Provided records –
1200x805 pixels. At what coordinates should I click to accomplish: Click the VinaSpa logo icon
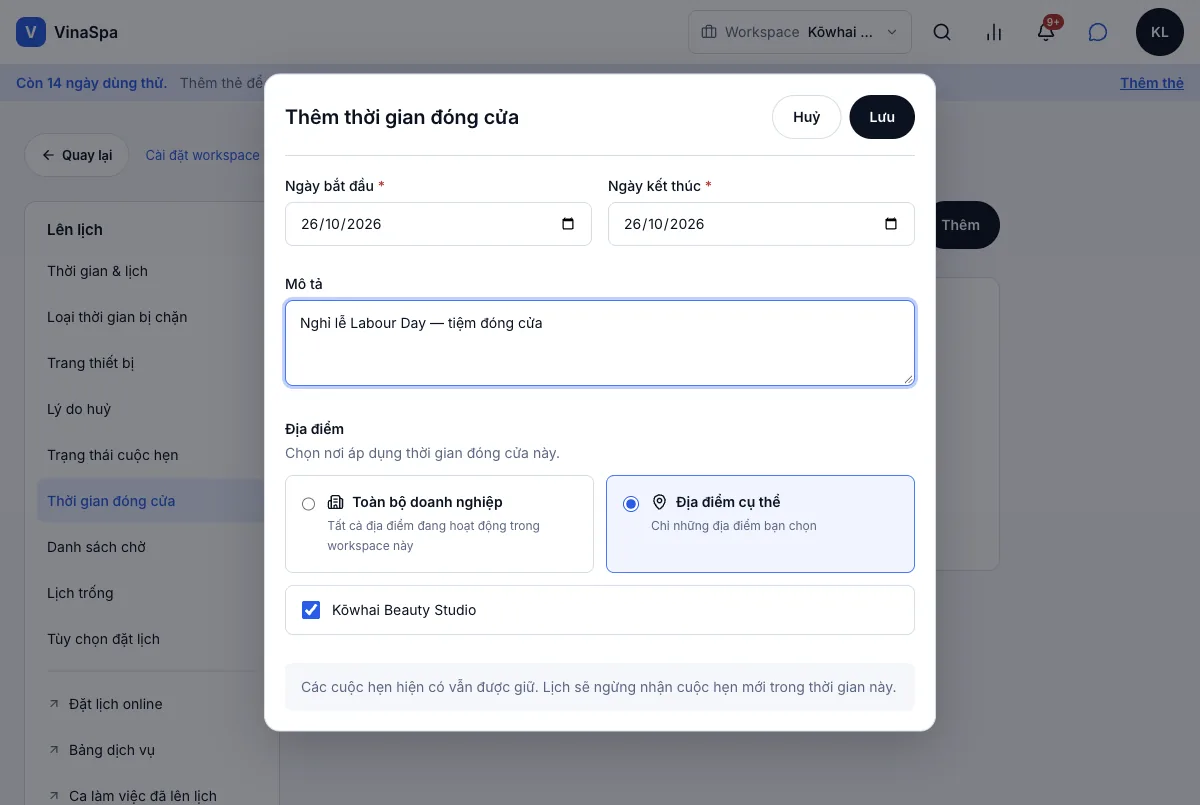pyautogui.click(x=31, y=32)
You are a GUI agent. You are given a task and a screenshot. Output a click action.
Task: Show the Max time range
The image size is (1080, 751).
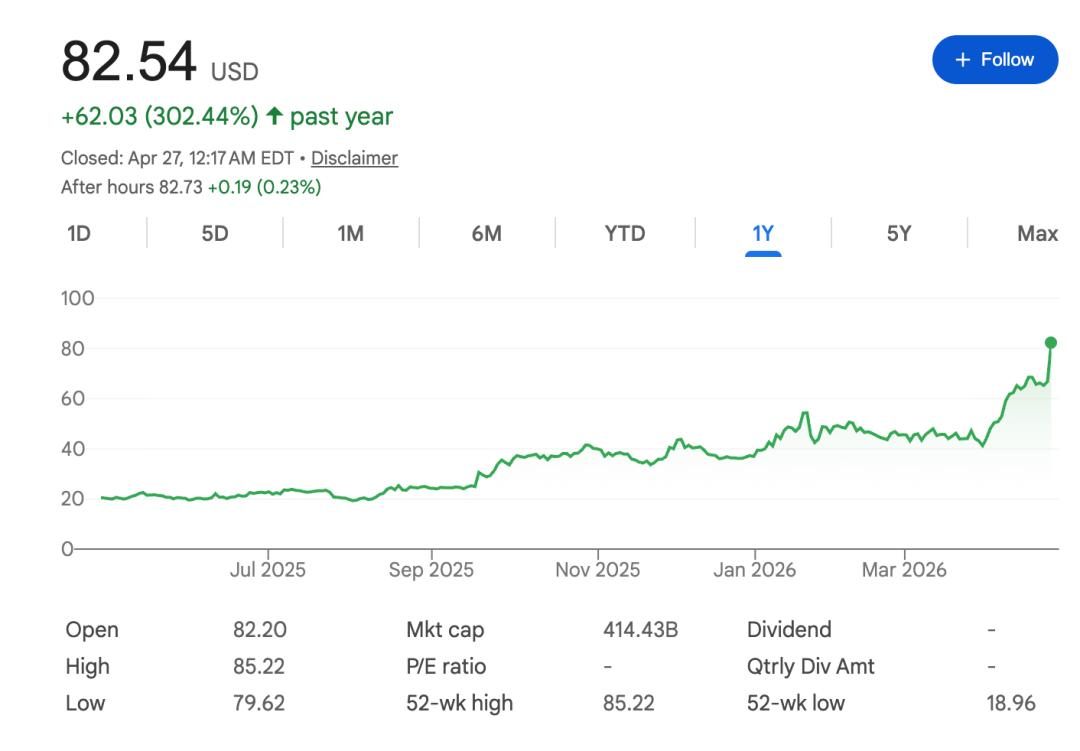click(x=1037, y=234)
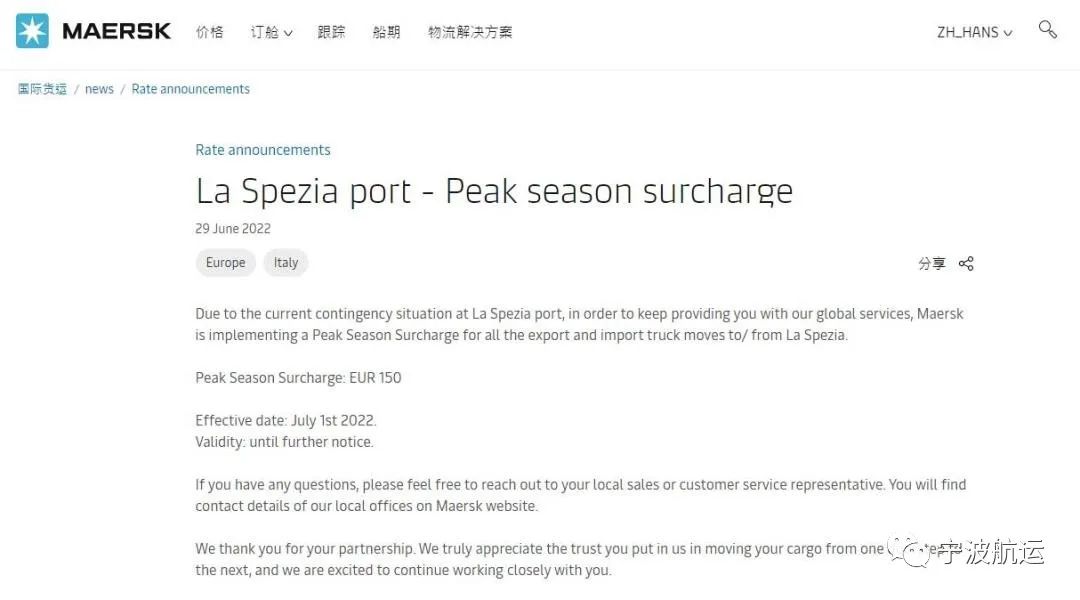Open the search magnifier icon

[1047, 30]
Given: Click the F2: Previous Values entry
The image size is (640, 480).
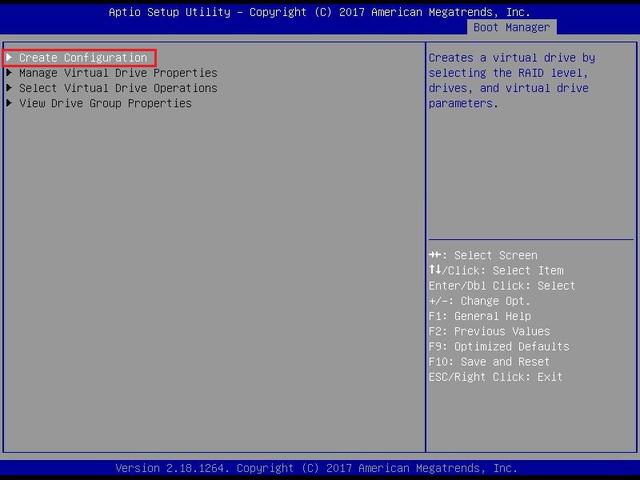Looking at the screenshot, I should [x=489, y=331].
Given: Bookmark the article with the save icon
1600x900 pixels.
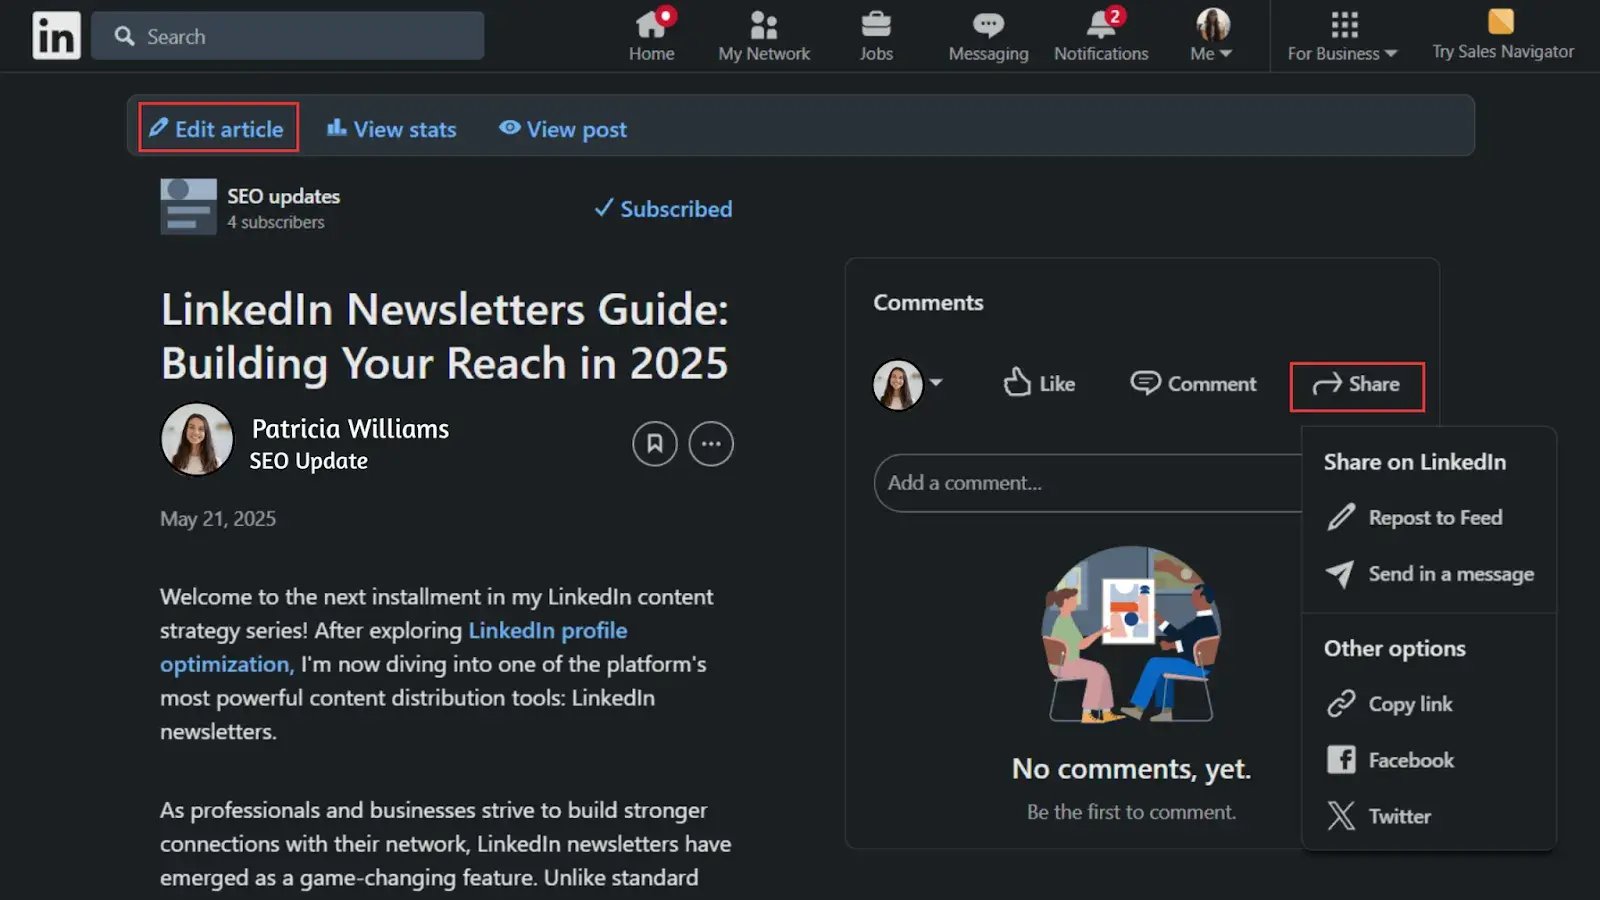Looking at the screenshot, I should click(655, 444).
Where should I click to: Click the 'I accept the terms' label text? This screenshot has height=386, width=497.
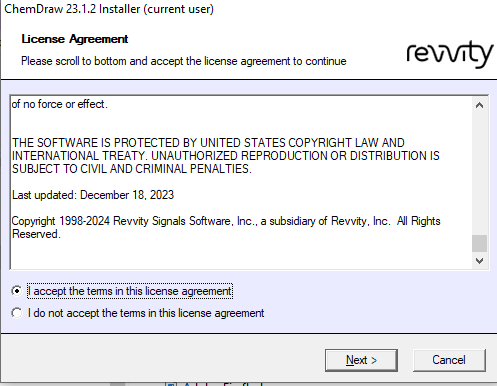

Your assignment –
None of the pictures belongs in the answer, but all the entries must be repeated exactly.

Solved problem –
1200x805 pixels. At what coordinates should I click to accomplish: Click the VinaSpa logo icon
pyautogui.click(x=31, y=32)
You are a GUI agent. You are given a task and a screenshot. Output a click action.
Task: Show the Max time range
The image size is (1080, 751).
click(x=1037, y=234)
Open the search magnifier icon

[1047, 30]
Given: Click the F2: Previous Values entry
The image size is (640, 480).
Looking at the screenshot, I should [x=489, y=331].
Given: Bookmark the article with the save icon
1600x900 pixels.
Looking at the screenshot, I should click(655, 444).
Where should I click to: Click the 'I accept the terms' label text? This screenshot has height=386, width=497.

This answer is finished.